Excerpt to read →
····················
Perhaps this focus on names is an attempt to intellectualize my pregnancy, which has been the most intense experience of embodiment I could possibly imagine. If I concentrate on the name of the baby, I can take a break from thinking about the extra thirty pounds weighing me down and preventing me from leaping out of bed in the morning. I might actually delude myself into thinking that I can go for a morning jog, forgetting the intense pressure on my pelvis and the soreness in my upper thighs each time I try to take a long stride. I might even succeed in distracting myself from the terrifying awareness that the head of my baby needs to be able to fit through my own body and make its way into the world, a prospect that makes me tremble in fear of the pain that lies ahead.

The contrast between potential baby names and the pain of physical embodiment brings me to the beginning of Sefer Shmot, the book whose narrative we will recount next week at the Pesach seder. These are the names of the sons of Israel who came to Egypt with Jacob. The book opens with the names of Jacob’s sons, who in turn had many more sons, in a process that surely involved great pain, since the midrash tells us that the Israelite women had six babies in their bellies at a time. The Israelites were fertile and prolific; they multiplied and increased and reproduced and grew mightier very very much, and the land became filled with them. The language of the text, with its rapid succession of synonyms and its doubled “very very,” reproduces itself, replicating the embodied experience on the semantic plane. Suffering under their Egyptian taskmasters, the Israelites cry out (vayizaku), and shriek (va’yeanchu), and their moans (shavatam) and groans (naakatam) reach God’s ears in all their synonymous multiplicity.

Of course, while the Israelite men are laboring to build Pitom and Ramsees, their wives are laboring to bring forth their multiple births, who emerge so quickly from the womb that the midwives Shifra and Puah do not even have time to look at the birthstool and evaluate the sex(tuplets). Their moans and groans of childbirth blend with the moans and groans of their husbands in the fields, until God can ignore them no longer. I have taken note of you, says God to Moses, invoking the same language (פקד) used to describe the impregnation of Sarah: And God took note of Sarah… And Sarah conceived and bore a son. God takes note of the Israelites, causing them to reproduce en masse; but at the same time, God hears their cries and delivers the people from the narrow birth canal of Egypt. Perhaps this is the rationale behind the very first commandment given after the exodus:

That very day the Lord freed the Israelites from the land of Egypt, troop by troop. The Lord spoke further to Moses, saying, “Consecrate to Me every first-born, man and beast, the first issue of every womb among the Israelites is mine. And Moses said to the people: Remember this day, on which you went out from Egypt, from the house of bondage, how the Lord freed you from it with a mighty hand.

God delivered His firstborn son Israel from the womb, and immediately afterwards, we are commanded to consecrate our firstborns to God. When we experience the convulsions of childbirth, which I’m told are as cataclysmic as the splitting of the sea, we must recognize the divine hand that guides each firstborn through the narrow womb never before stretched by a child. We must trust that our moans and groans and cries and shrieks are reaching up to the throne of the One who is responsible for the creation of all new life, the One who takes note and delivers, and the One whose name is the ultimate mystery: I will be what I will be. And so this is what I have decided to tell myself as I puzzle over lists of names in an attempt to stave off my panic about childbirth: I will trust in God, and, with God’s help, it will be what it will be.
····················
Supplied data →
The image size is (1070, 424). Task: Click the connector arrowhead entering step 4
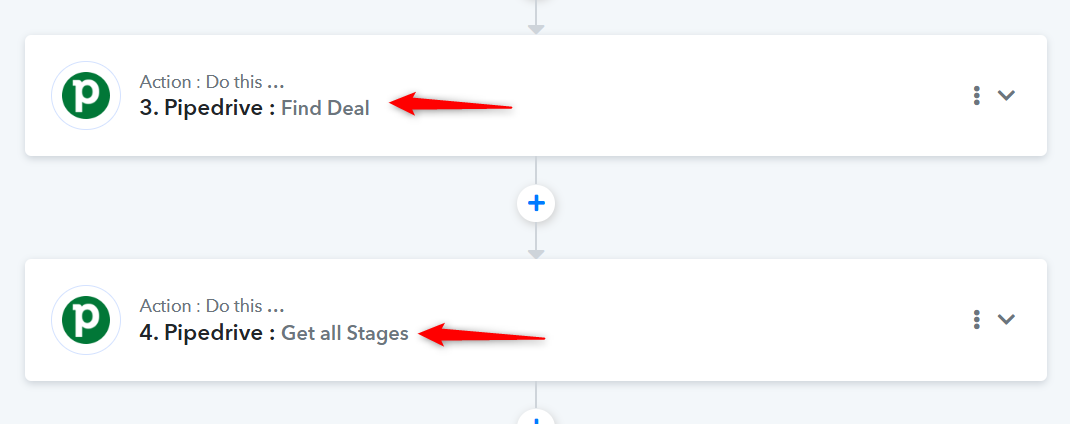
····················
Work to complete →
**a.** Retype the passage of the essay on pregnancy and the Exodus story from "Perhaps this focus" to "that lies ahead.".
**b.** According to the essay on pregnancy and the Exodus story, what does the midrash say about the Israelite women?

Task responses →
**a.**
Perhaps this focus on names is an attempt to intellectualize my pregnancy, which has been the most intense experience of embodiment I could possibly imagine. If I concentrate on the name of the baby, I can take a break from thinking about the extra thirty pounds weighing me down and preventing me from leaping out of bed in the morning. I might actually delude myself into thinking that I can go for a morning jog, forgetting the intense pressure on my pelvis and the soreness in my upper thighs each time I try to take a long stride. I might even succeed in distracting myself from the terrifying awareness that the head of my baby needs to be able to fit through my own body and make its way into the world, a prospect that makes me tremble in fear of the pain that lies ahead.

**b.** They had six babies in their bellies at a time.